■ Problem statement
Can you output the part of the material that opens with the line containing "EOA-2023-24 (60, 2008)" and runs through the end of the material as a Markdown table, with columns headed Row and Entry for the row number and the line, and with blank lines left out?

■ Input

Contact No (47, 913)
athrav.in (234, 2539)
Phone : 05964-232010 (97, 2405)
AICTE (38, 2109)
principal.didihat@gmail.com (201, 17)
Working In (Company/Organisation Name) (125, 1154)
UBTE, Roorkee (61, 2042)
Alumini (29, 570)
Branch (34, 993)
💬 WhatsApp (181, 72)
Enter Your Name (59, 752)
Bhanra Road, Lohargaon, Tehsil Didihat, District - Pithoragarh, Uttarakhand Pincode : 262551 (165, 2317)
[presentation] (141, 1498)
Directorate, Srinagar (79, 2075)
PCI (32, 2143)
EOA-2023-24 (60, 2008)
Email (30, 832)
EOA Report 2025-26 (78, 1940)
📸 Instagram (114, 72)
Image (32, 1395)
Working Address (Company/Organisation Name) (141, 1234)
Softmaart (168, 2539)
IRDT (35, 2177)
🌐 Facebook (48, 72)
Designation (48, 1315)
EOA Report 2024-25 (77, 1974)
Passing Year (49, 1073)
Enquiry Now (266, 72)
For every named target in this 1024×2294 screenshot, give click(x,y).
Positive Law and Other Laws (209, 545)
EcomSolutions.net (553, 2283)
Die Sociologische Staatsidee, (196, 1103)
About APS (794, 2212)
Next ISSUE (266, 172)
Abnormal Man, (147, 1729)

■ The result
| Row | Entry |
|---|---|
| 1 | EOA-2023-24 (60, 2008) |
| 2 | Email (30, 832) |
| 3 | EOA Report 2025-26 (78, 1940) |
| 4 | 📸 Instagram (114, 72) |
| 5 | Image (32, 1395) |
| 6 | Working Address (Company/Organisation Name) (141, 1234) |
| 7 | Softmaart (168, 2539) |
| 8 | IRDT (35, 2177) |
| 9 | 🌐 Facebook (48, 72) |
| 10 | Designation (48, 1315) |
| 11 | EOA Report 2024-25 (77, 1974) |
| 12 | Passing Year (49, 1073) |
| 13 | Enquiry Now (266, 72) |
| 14 | For every named target in this 1024×2294 screenshot, give click(x,y). |
| 15 | Positive Law and Other Laws (209, 545) |
| 16 | EcomSolutions.net (553, 2283) |
| 17 | Die Sociologische Staatsidee, (196, 1103) |
| 18 | About APS (794, 2212) |
| 19 | Next ISSUE (266, 172) |
| 20 | Abnormal Man, (147, 1729) |